● **Exercise brief**: Nothing but the lines from the one containing "Task: Click the plugin search input field" to the end of the data should be copied, exactly, and the pictures stay out.

● **Data extracts**:
════════
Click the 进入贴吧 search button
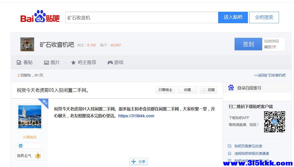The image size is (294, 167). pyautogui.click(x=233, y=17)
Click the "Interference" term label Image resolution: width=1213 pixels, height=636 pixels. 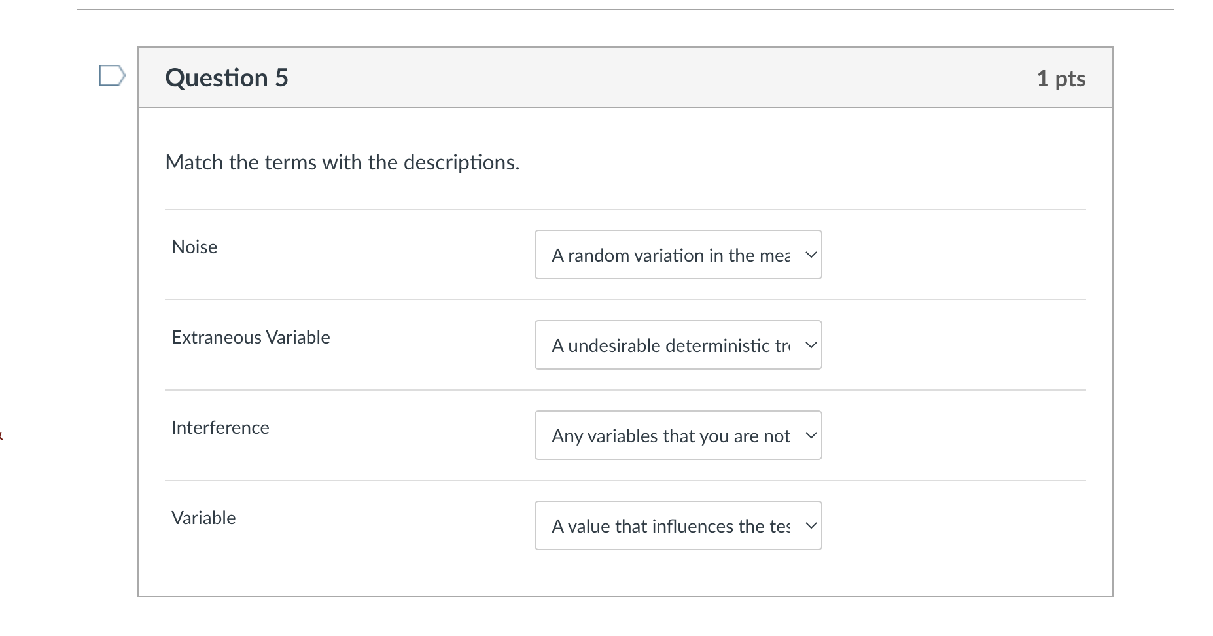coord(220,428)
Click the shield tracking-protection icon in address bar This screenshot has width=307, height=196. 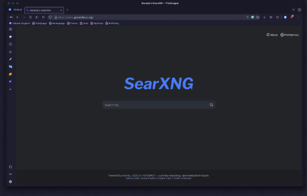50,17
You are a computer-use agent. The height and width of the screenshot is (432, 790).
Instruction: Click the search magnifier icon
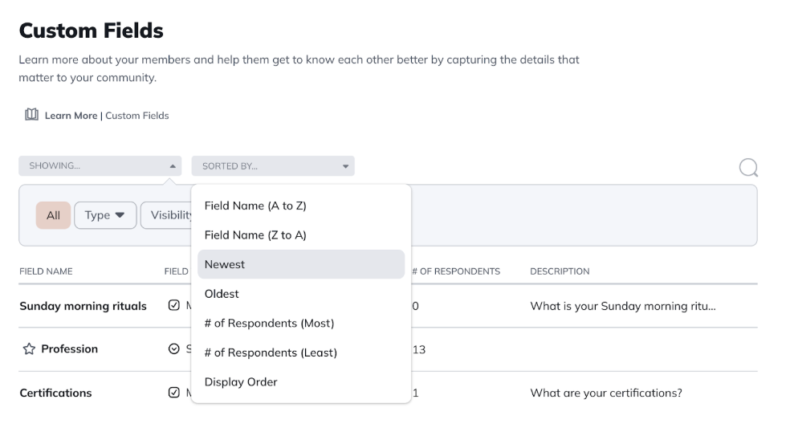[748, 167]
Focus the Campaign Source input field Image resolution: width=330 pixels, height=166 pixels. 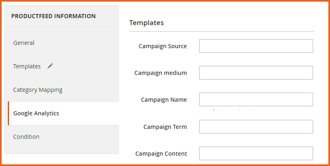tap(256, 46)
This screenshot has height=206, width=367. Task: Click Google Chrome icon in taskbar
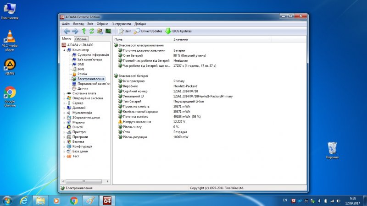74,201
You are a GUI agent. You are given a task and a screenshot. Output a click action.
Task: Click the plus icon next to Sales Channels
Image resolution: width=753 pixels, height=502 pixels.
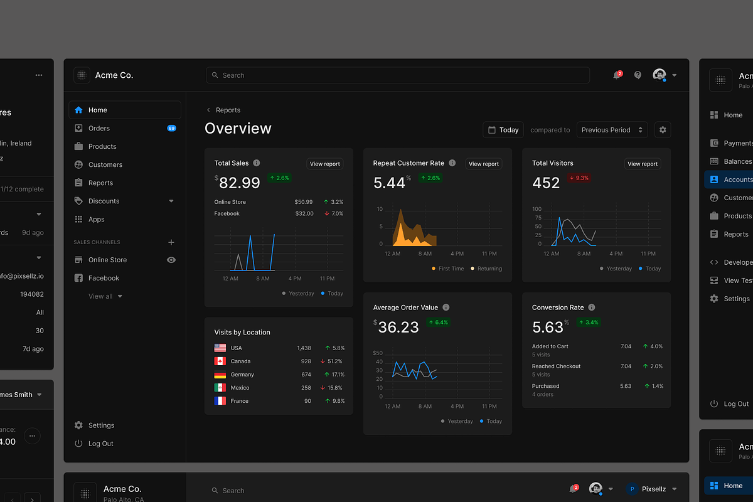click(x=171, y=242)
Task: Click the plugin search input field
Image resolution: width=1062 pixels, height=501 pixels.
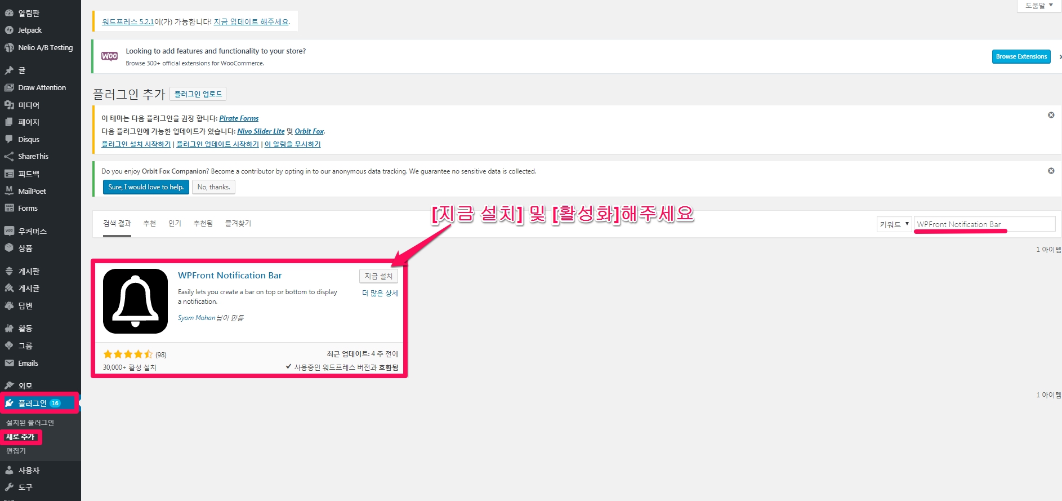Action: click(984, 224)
════════
● **Exercise solution**:
Task: Click the plugin search input field
Image resolution: width=1062 pixels, height=501 pixels.
Action: click(984, 224)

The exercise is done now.